- _TASK TO CARRY OUT_
If a line of the data below contains the string "toolbar", copy it into your answer.

Pixel coordinate grounding data:
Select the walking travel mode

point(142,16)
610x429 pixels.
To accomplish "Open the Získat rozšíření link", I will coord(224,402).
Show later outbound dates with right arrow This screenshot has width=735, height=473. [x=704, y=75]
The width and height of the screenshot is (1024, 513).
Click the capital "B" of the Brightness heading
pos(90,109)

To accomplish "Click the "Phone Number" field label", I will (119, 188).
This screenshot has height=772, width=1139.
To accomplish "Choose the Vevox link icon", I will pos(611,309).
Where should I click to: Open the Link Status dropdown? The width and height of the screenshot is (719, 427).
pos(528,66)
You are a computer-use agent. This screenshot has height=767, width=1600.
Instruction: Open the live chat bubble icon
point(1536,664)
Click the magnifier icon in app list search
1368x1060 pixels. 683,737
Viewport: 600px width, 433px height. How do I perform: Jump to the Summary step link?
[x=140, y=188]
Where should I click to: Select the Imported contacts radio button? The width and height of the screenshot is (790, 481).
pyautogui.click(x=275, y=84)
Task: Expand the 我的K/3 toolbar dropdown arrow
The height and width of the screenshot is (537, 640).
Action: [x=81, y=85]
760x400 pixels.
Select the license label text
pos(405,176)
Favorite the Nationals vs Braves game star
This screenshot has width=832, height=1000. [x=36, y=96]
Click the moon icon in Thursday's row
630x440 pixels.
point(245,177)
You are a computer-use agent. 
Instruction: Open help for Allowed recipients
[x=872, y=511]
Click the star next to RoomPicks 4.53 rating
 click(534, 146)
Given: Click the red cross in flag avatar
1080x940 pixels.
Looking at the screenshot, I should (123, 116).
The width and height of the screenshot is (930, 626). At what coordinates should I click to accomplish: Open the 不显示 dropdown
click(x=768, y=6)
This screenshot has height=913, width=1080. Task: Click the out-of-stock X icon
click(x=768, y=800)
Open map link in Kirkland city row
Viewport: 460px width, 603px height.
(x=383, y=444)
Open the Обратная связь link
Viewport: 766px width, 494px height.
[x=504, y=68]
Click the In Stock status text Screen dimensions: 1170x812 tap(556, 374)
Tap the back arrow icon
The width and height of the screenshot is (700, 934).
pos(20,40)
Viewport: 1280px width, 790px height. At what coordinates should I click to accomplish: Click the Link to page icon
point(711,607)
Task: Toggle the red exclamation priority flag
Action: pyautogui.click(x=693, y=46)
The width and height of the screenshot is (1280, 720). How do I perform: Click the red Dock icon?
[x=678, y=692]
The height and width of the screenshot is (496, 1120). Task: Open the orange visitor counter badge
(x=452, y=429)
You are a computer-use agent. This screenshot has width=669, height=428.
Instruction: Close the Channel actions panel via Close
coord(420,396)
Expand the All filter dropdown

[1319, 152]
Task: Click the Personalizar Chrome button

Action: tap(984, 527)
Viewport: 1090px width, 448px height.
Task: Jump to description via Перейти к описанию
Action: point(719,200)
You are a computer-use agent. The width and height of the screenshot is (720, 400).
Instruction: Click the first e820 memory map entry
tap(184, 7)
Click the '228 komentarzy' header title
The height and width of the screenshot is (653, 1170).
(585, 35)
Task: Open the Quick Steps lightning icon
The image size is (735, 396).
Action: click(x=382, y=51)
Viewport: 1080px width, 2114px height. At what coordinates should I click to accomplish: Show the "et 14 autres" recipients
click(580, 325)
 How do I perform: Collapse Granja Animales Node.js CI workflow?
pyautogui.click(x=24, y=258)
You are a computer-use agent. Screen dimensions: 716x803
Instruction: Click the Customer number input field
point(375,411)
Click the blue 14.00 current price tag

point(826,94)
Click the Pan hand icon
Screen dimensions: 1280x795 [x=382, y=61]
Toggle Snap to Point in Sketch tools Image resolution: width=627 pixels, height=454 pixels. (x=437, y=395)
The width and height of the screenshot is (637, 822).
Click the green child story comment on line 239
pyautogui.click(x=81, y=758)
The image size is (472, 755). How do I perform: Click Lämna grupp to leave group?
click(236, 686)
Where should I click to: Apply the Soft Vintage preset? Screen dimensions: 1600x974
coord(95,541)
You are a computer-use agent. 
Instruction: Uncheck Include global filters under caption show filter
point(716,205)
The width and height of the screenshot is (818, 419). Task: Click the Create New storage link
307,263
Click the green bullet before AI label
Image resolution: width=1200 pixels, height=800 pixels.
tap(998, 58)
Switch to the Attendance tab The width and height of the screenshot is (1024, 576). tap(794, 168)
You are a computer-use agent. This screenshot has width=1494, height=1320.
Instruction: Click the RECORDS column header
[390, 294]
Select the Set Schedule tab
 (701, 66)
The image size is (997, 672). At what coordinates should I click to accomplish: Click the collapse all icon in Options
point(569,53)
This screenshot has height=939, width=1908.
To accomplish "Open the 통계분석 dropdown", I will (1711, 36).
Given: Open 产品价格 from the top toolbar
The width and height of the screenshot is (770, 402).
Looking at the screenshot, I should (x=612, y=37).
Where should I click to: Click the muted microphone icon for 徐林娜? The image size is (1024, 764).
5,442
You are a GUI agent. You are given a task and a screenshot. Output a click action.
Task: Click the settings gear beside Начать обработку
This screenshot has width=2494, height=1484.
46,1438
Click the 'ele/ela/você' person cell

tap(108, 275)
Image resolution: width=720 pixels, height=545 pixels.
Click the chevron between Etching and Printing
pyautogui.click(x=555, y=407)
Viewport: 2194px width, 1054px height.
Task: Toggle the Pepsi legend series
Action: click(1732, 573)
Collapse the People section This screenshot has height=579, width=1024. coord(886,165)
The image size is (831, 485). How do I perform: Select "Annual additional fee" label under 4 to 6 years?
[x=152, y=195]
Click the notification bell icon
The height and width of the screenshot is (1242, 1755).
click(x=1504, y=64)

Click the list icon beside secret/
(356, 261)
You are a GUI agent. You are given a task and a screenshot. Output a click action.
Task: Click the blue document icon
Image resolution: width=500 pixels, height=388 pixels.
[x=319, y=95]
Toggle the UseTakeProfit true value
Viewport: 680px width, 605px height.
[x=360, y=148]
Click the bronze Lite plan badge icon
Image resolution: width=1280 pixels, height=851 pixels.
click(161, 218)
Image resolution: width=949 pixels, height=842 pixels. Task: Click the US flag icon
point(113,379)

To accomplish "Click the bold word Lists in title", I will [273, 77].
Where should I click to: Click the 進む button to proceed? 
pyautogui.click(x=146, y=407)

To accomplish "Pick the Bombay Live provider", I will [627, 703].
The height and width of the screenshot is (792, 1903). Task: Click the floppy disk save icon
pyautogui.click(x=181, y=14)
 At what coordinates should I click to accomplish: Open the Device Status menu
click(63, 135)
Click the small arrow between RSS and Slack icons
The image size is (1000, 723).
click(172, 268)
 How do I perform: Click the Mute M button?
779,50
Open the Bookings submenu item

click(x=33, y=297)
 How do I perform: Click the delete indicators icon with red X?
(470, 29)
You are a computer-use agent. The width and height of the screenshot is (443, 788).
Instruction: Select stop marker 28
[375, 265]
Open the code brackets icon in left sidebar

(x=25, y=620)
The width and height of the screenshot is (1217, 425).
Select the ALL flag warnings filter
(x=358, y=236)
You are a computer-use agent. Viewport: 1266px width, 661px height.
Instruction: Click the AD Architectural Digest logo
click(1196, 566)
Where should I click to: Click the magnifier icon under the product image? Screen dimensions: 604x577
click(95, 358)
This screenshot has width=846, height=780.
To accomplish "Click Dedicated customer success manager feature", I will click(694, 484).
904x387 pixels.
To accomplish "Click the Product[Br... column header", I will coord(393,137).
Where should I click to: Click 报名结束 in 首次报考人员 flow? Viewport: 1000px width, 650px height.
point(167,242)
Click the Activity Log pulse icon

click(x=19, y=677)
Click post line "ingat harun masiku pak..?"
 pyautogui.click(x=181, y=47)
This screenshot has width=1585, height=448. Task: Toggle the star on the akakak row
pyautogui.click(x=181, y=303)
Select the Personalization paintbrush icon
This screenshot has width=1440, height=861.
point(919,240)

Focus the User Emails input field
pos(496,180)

- _RESPONSE FOR THIS EXERCISE_
Task: Expand the 我的K/3 toolbar dropdown arrow
Given: Open 产品价格 from the top toolbar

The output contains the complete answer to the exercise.